Inflation hit its highest point in four decades after prices rose an average of 7%, The New York Times reports.
The Consumer Price Index rose 7% through December and 5.5% when excluding food and fuel.
It is the first time inflation hit 7% since 1982.
Policymakers hoped that inflation would fall as supply chain issues were addressed but instead the spread of the Omicron variant forced some factories to close, contributed to shipping route backlogs, and forced workers to miss shifts.
“Obviously 7 percent is a pretty big sticker shock,” Omar Sharif of the research firm Inflation Insights told the Times, predicting that inflation would only ease back to over 2% at the end of the year. “It’s just a lot of wood to chop to get down to anything approaching the good old days.”
Much of the inflation was driven by the rising costs of food and used cars but December data also shows that rents and the cost of restaurant meals also rose.
“This report underscores that we still have more work to do, with price increases still too high and squeezing family budgets,” President Joe Biden said in a statement.
Chinese lockdowns add to woes:
Recent lockdowns in China to combat the spread of Omicron have contributed to supply chain shortages and could worsen the ongoing chip shortage, which has caused spikes in prices on cars and computers.
“If they stick to their zero-case doctrine, a global supply chain disaster is on the horizon,” warned Tinglong Dai, a professor of operations management at Johns Hopkins University Carey Business School.

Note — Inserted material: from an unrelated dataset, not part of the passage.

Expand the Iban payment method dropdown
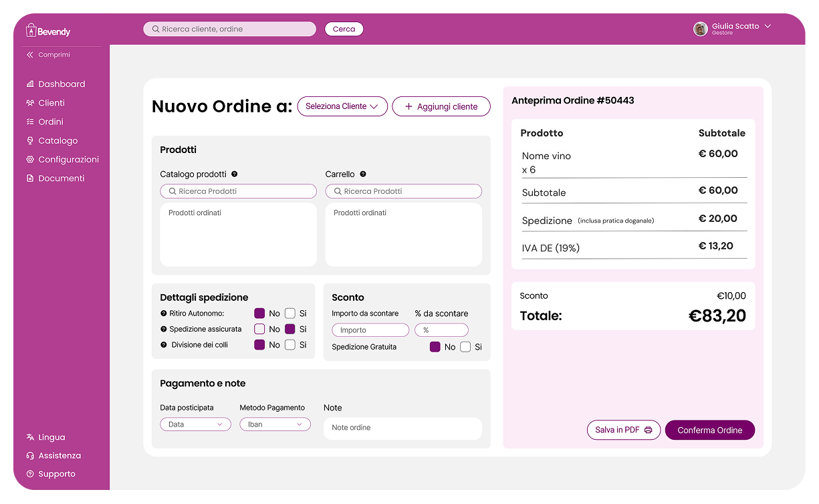The width and height of the screenshot is (819, 504). pos(275,424)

Gas prices moderated last month but food prices and restaurant meals surged by more than 6%.
High inflation threatens to be the dominant issue for President Joe Biden and his party heading into the 2022 midterms. Republicans have accused Democrats of contributing to inflation with stimulus checks and other pandemic aid.

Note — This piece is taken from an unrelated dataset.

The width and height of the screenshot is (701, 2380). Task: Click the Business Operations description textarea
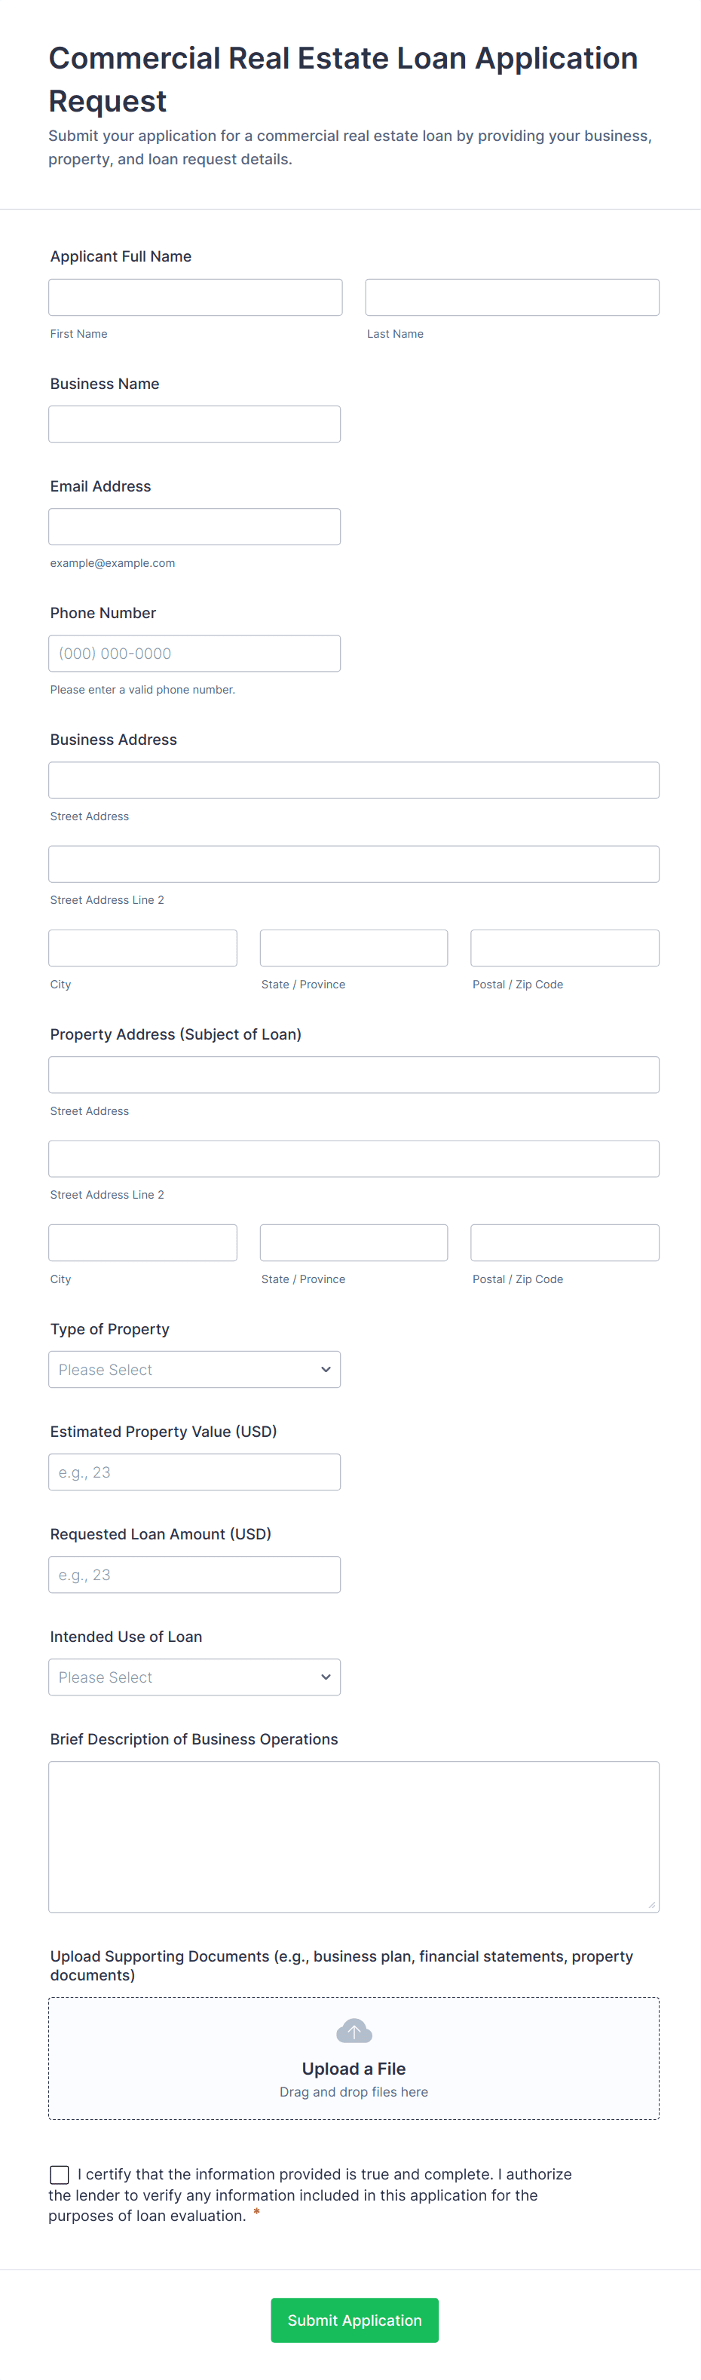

“Inflation has become a dominant political issue, but one that is largely out of the administration’s control,” Alec Phillips, an economist at Goldman Sachs, wrote in a recent research report.
Fed floats higher rates:
Federal Reserve Chairman Jerome Powell on Tuesday called high inflation a “severe threat” to economic recovery and said the Fed is prepared to raise interest rates.
“If we have to raise interest rates more over time, we will,” he said, adding that the economy no longer needs emergency stimulus.
The Fed cut short-term interest rates to around zero during the pandemic and began buying bonds to lower long-term rates. Powell said the Fed would begin to shrink its $8.8 trillion portfolio of bonds and other assets later this year.
“It is really time for us to begin to move away from those emergency pandemic settings to a more normal level,” Powell said. “It’s a long road to normal from where we are.”